2.5 pounds sliced red or whole fingerling potatoes
2 sweet onions, sliced
1 stick of unsalted butter
4 cloves garlic, mashed
1 Tb dijon mustard
1 ts minced fresh thyme, sage, and rosemary
This is an all-time favorite in the LaCour household. I believe that the original recipe came from America's Test Kitchen, years ago, but it may have been an Alton Brown creation.
Pat chicken dry. Cut out backbone and keel bone to spatchcock the chicken.
Make a compound butter with kosher salt, freshly ground black pepper, the minced herbs, garlic, and dijon mustard.
With your fingers, loosen skin across breast and as far down drumsticks and thighs as you can, being careful not to tear the skin. Spoon butter under skin and work across as much of the chicken as possible.

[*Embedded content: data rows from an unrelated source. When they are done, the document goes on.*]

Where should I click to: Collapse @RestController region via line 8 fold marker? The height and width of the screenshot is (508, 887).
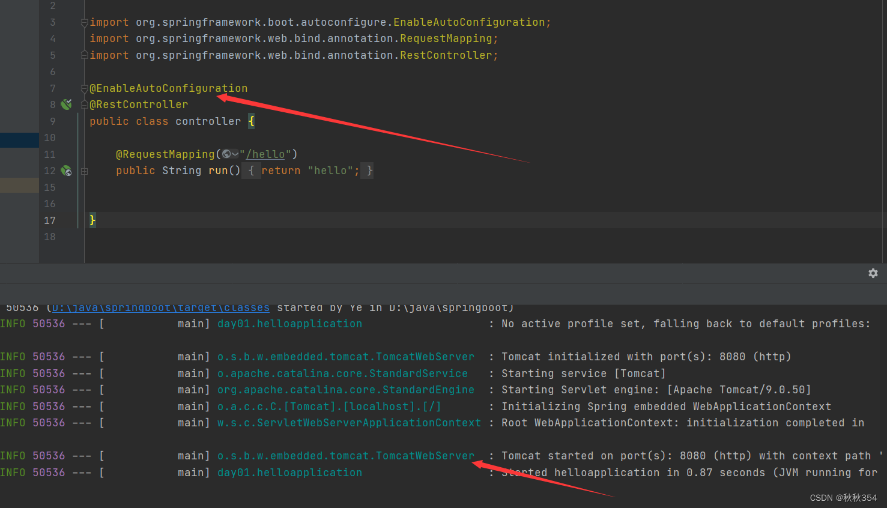click(x=84, y=104)
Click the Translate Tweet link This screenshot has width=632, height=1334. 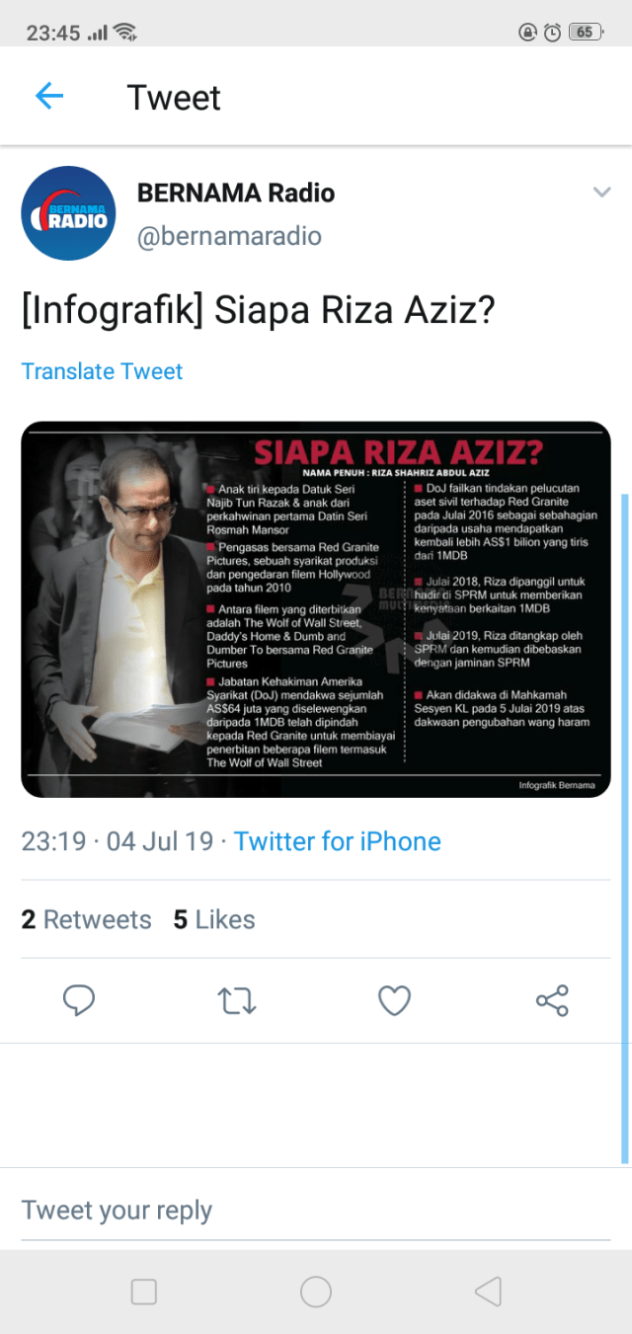click(103, 371)
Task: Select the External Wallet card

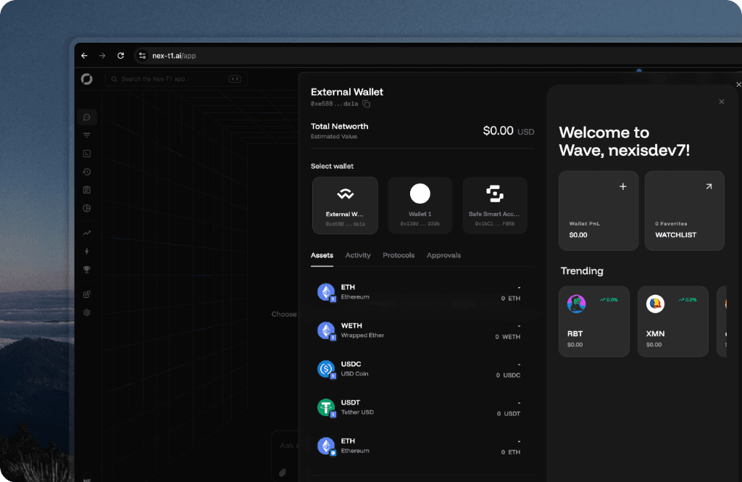Action: [x=345, y=205]
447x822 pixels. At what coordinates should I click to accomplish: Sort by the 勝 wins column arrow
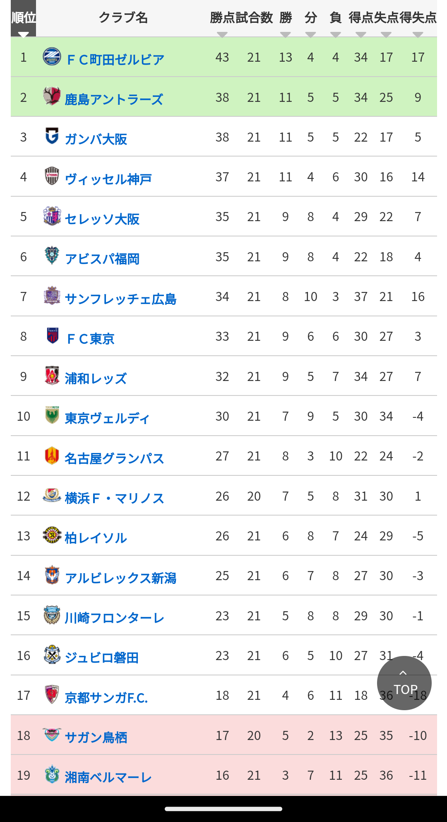286,34
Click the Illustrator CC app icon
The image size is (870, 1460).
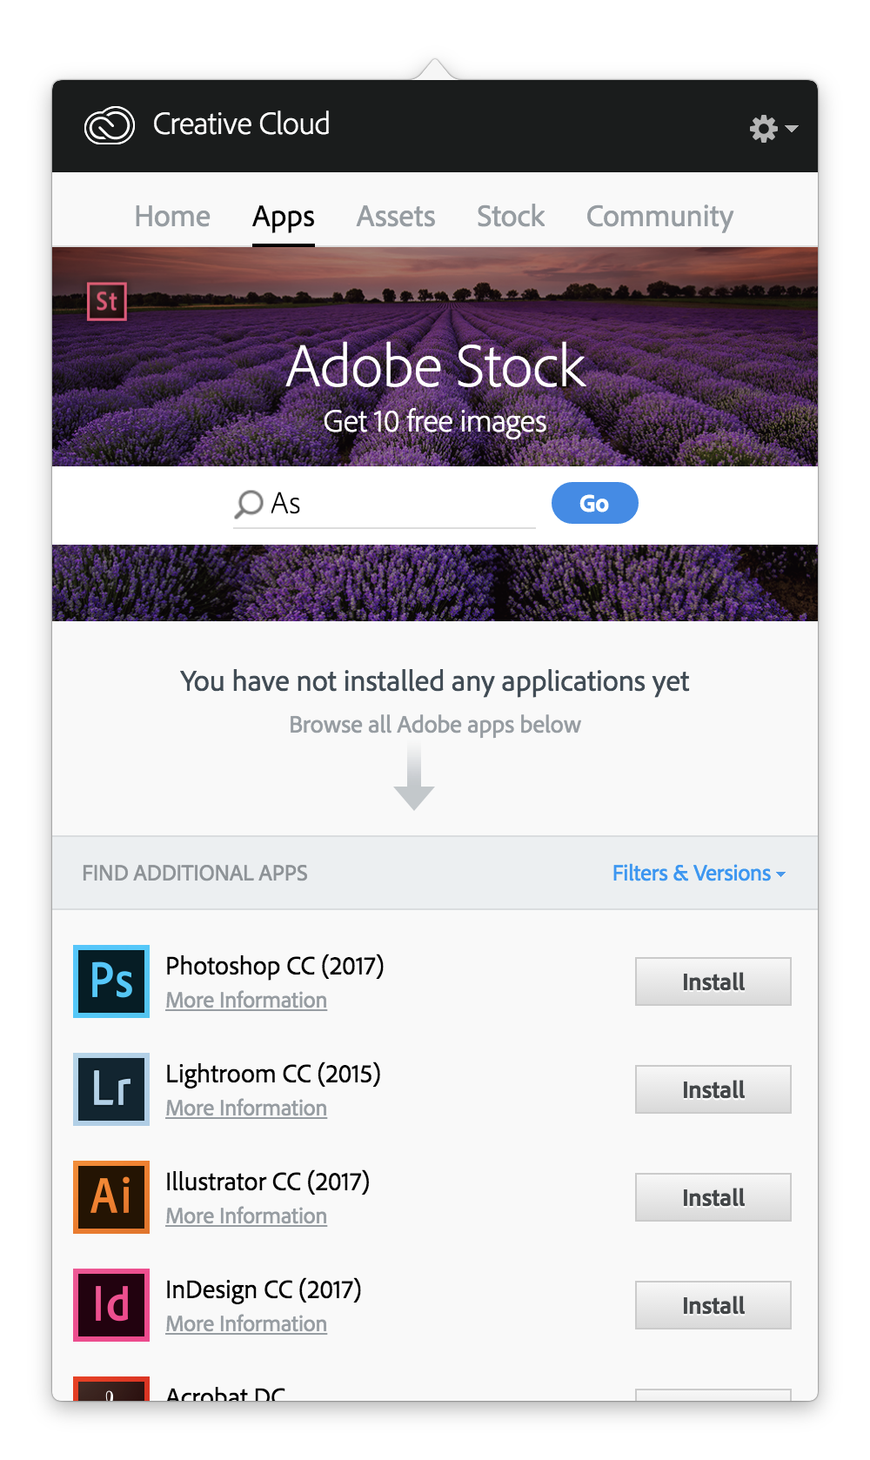point(111,1197)

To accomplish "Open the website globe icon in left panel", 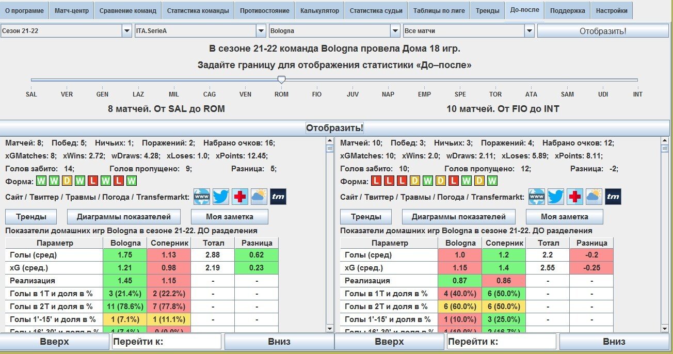I will [202, 197].
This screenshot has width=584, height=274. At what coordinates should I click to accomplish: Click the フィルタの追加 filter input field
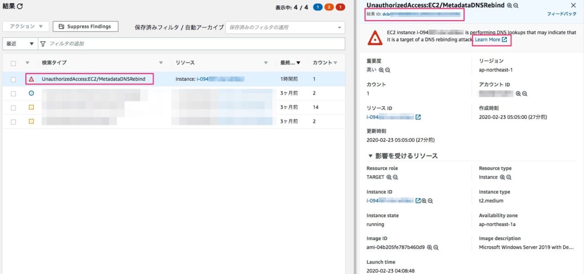(192, 44)
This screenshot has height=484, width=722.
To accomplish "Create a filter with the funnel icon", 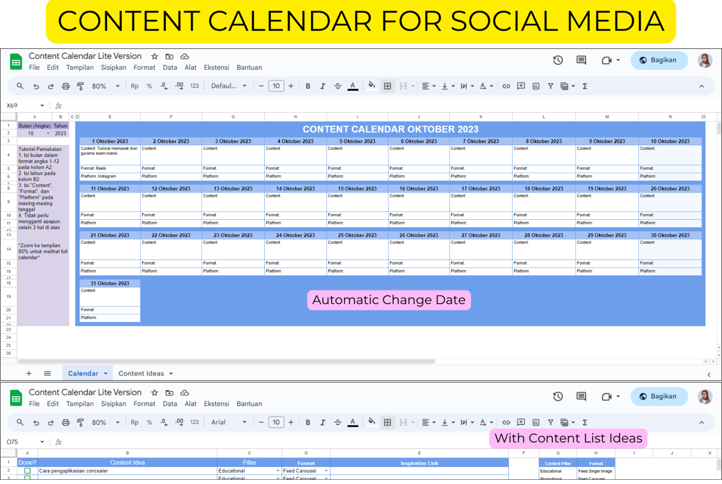I will pos(551,86).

Apply additional salt and pepper to the top and bottom of the chicken.
Toss the potatoes and onions with olive oil and salt and pepper. Add additional herbs and garlic, if you want.
Line bottom of broiler pan with heavy-duty aluminium foil. Spread potato and onion mixture across pan evenly. Place grilling rack on top, and arrange the spatchcocked chicken on top, folding drumsticks inward so they cover part of the breast.
Roast at 500 degrees for 20 minutes, turn pan around, roast for another 20 minutes or until internal temperature in breast is 150. Remove from oven and allow to cool for 10-15 minutes.
Part out the chicken into portions, and serve with the potatoes and onions.